I am working on a project about linked list, I have trouble with inserting a number to a sorted linked list. The number inserted to the second position every time, I cannot figure out where the problem is.Here is my code:
void insertSort(struct linkedList *n,int num,int *length){ //insert number to a sort linked list
node *new = (node *) malloc(sizeof(node)); //create a new node
new->next=NULL;
new->data = num;
while(n!=NULL&&n->data > new->data){ // find which position num should insert in sorted list
n = n->next;
}
new->next = n->next;
n->next= new;
length += 1;
}
n is head of the linked list. I initialized head points to the first node and has not value.
Here is how I call this function:
insertSort(head->next,num,&length);
The number inserted to the second position every time. Like I want to insert 45 into sorted linked list <16,32,72,81,97>, after inserting, the list would be <16,45,32,72,81,97>. 45 inserts to the second position for some reason.
The problem :
The number inserted to the second position every time...
is occurring because in this part of code:
while(n!=NULL&&n->data > new->data){ // find which position num should insert in sorted list
n = n->next;
}
new->next = n->next;
n->next= new;
you are inserting the new node after the n->next.
Assume the first node of your linked list is having data 16 and now you want to insert the new node with data 45 in the linked list, the while loop condition will fail as 16 > 45 will evaluate to false.

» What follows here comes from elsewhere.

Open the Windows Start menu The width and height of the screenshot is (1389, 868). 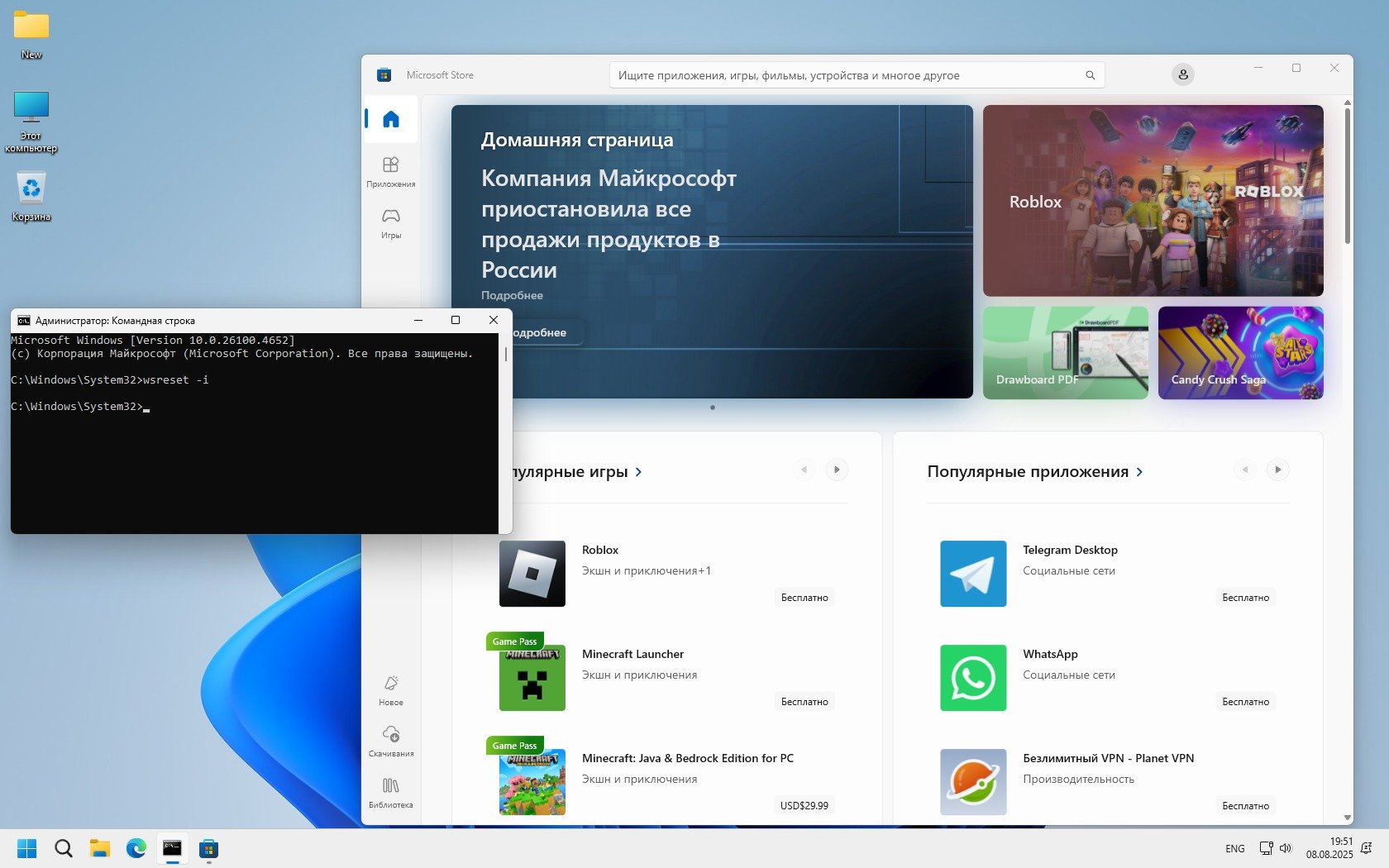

And the statement after while loop new->next = n->next; will set the next of new node to next of the first node and n->next= new; will insert the new node after first node. Hence, the new node inserted to second position every time.
There are few more problems with your function insertSort() like:
It does not track the head of the linked list while inserting a node to the linked list and,
What will happen if the node inserted is the first node of the linked list? In that case n will NULL and in insertSort() after while loop it is accessing next of n - new->next = n->next;.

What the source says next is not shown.